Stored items
■ ■ ■ ■

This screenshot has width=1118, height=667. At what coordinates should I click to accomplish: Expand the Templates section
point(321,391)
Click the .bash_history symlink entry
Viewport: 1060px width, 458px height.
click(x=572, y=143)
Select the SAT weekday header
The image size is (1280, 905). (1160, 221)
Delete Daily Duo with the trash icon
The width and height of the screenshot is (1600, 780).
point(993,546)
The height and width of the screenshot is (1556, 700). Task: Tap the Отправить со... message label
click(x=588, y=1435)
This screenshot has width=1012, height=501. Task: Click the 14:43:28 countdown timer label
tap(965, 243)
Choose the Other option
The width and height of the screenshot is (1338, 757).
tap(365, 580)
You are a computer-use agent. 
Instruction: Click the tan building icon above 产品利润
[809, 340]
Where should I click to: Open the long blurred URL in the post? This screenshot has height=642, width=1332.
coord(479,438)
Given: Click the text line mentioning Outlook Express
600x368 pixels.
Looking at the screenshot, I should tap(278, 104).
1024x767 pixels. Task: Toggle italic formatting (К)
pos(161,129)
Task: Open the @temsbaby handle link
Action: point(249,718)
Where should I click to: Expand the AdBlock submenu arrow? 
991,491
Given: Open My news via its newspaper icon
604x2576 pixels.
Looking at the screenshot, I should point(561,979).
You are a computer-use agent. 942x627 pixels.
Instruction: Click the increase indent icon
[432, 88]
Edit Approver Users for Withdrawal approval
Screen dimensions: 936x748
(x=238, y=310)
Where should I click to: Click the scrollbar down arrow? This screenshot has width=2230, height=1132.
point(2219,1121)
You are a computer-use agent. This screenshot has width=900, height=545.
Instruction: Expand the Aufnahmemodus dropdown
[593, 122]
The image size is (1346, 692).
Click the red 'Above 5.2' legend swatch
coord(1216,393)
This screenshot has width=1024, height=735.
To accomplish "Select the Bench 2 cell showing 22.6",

■ ■ ■ ■

# [What you need to do]
Tally the lines above that include the word "Given"; answer with the total only.

# [Finished exercise]
2